— INFORMATION PROVIDED —

+--

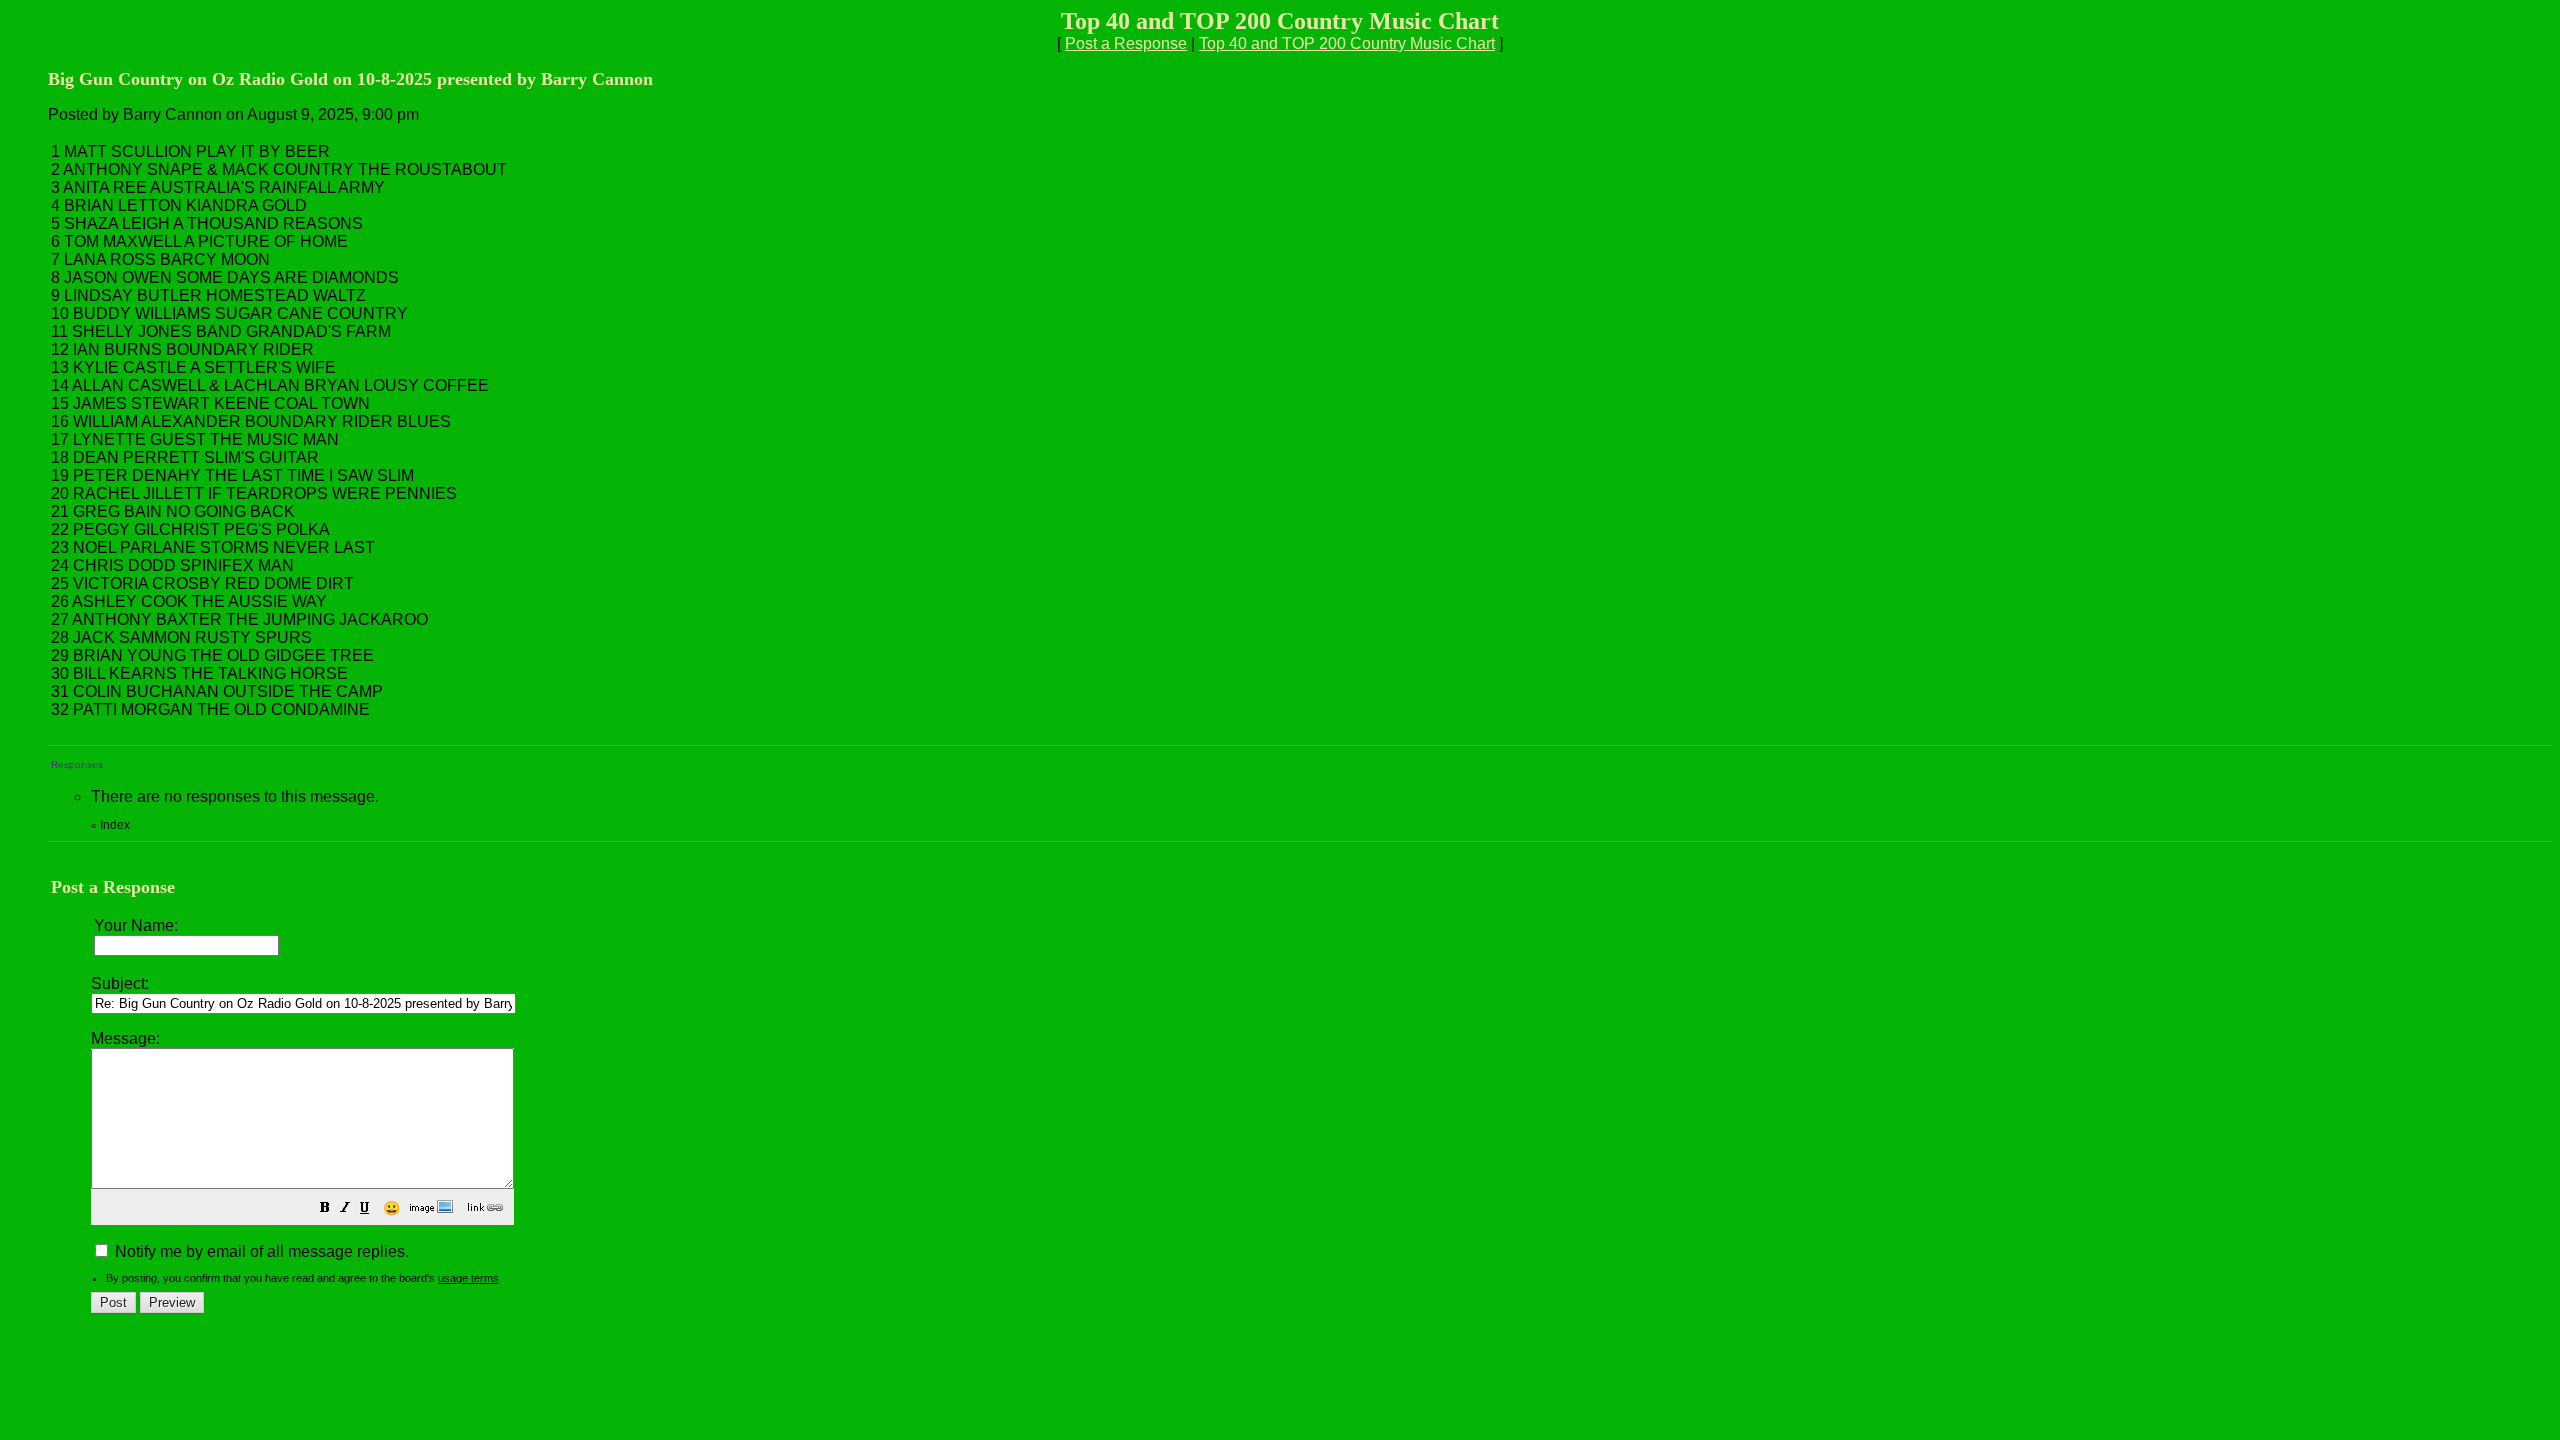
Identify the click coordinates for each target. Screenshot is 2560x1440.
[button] (325, 1209)
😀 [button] (391, 1208)
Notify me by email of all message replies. (260, 1251)
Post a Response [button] (1126, 43)
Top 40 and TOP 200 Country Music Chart (1347, 43)
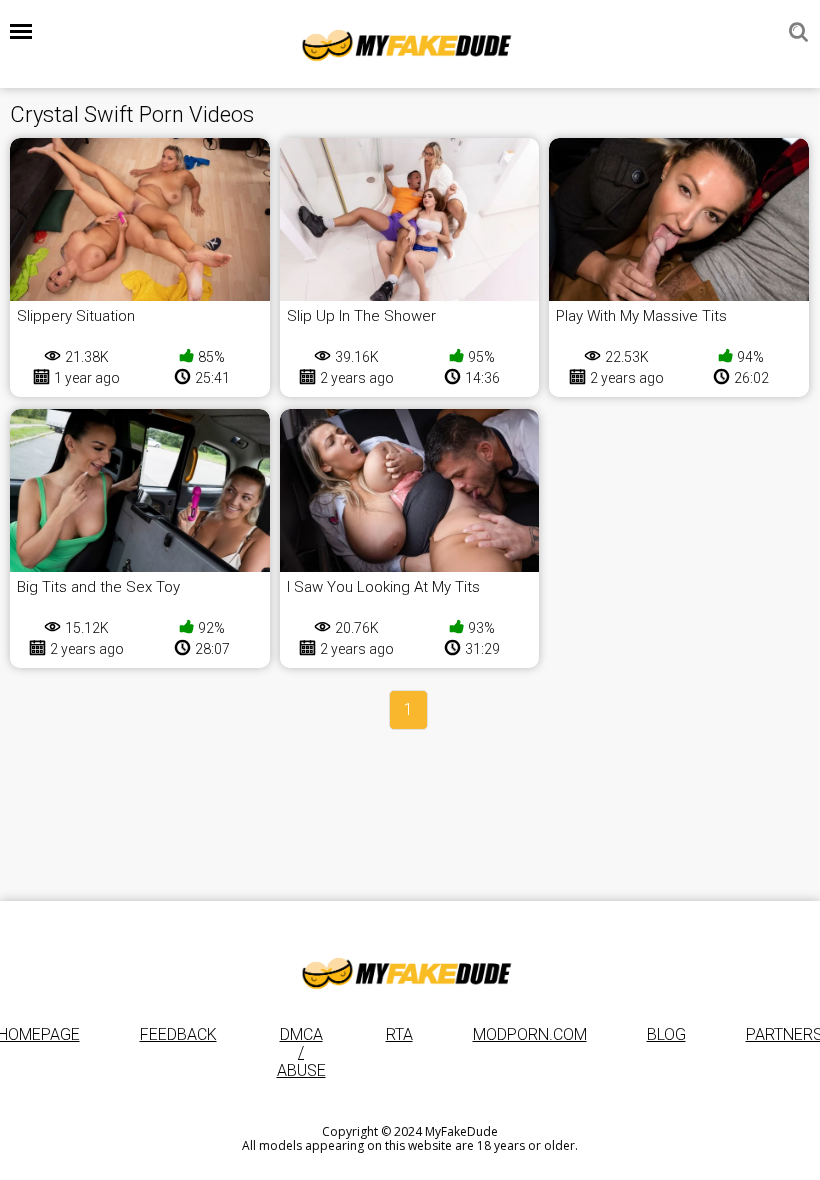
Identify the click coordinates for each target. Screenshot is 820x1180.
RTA (399, 1034)
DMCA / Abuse (301, 1052)
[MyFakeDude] (410, 44)
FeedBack (178, 1034)
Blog (666, 1034)
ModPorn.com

+--

Read the entries and show each line that mentions "Identify".

— RESULT OF THE EXERCISE —
Identify the click coordinates for each target. Screenshot is 2560x1440.
Identify the click coordinates for each target. Screenshot is 820x1180.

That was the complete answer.